*WORK TO COMPLETE:*
If a line in the entries contains the string "computer", include that line in your answer.
---------- EXTRACTED ENTRIES
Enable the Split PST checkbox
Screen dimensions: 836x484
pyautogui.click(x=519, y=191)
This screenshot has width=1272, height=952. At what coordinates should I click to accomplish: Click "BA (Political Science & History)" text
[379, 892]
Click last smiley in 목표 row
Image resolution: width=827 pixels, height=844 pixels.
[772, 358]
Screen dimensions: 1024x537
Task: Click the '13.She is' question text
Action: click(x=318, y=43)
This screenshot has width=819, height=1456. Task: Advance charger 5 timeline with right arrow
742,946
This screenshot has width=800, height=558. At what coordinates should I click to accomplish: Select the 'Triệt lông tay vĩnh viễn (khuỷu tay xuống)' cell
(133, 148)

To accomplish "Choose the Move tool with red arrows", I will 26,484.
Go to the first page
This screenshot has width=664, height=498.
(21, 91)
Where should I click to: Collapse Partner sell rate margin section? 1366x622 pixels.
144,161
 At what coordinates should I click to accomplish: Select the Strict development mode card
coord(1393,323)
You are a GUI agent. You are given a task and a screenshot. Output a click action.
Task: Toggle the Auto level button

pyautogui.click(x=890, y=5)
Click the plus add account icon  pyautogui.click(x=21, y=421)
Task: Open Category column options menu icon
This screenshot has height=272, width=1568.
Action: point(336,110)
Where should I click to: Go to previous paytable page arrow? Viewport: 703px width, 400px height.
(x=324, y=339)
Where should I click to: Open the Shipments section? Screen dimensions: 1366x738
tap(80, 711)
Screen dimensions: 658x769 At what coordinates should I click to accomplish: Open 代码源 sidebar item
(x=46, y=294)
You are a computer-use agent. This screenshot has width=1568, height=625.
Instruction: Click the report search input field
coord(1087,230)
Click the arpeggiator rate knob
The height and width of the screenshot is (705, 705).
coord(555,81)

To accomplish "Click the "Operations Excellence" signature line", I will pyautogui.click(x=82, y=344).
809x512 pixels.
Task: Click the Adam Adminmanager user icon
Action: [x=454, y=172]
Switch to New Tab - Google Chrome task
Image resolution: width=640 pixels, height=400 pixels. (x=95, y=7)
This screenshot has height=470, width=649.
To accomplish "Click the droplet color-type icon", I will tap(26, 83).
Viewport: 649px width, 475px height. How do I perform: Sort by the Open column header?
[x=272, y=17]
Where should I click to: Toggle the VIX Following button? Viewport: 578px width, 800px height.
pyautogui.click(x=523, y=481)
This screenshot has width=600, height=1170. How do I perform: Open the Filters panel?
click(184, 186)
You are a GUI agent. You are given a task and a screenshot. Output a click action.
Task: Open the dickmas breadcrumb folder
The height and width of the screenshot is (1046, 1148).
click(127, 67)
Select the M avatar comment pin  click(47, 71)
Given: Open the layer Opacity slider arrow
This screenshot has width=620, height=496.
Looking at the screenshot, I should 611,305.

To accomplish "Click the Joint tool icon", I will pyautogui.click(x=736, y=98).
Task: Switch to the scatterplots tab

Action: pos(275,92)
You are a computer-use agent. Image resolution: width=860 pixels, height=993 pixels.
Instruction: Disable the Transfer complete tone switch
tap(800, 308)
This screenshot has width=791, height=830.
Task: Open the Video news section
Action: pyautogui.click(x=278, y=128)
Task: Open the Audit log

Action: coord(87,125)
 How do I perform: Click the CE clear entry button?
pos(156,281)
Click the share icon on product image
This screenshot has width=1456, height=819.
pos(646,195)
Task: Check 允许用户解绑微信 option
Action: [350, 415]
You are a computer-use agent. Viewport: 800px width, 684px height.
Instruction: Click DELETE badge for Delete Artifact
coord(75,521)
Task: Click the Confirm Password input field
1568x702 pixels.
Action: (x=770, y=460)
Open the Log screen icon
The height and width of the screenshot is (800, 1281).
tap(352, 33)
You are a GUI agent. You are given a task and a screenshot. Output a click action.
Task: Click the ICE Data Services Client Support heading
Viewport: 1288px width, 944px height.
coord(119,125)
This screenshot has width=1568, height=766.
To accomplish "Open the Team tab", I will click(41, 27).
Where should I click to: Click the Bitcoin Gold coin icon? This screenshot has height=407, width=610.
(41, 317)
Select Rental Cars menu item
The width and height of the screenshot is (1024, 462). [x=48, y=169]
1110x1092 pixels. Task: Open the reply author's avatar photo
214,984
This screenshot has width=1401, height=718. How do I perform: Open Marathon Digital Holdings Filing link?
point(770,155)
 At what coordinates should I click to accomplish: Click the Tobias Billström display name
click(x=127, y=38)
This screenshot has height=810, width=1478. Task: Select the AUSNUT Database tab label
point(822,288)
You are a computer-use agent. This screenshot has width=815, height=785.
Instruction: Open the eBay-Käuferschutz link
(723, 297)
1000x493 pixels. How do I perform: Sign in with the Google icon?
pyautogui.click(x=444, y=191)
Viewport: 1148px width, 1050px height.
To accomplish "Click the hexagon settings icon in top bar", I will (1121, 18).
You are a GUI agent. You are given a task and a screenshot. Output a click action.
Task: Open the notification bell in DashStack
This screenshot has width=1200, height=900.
--------------------
*PROBLEM SOLUTION:*
You are a computer-use agent. This screenshot has width=1568, height=625.
You are a computer-use agent. Image resolution: width=860 pixels, height=993 pixels.
You are a computer-use agent. Viewport: 800px width, 684px height.
You are a computer-use agent. This screenshot has width=815, height=785.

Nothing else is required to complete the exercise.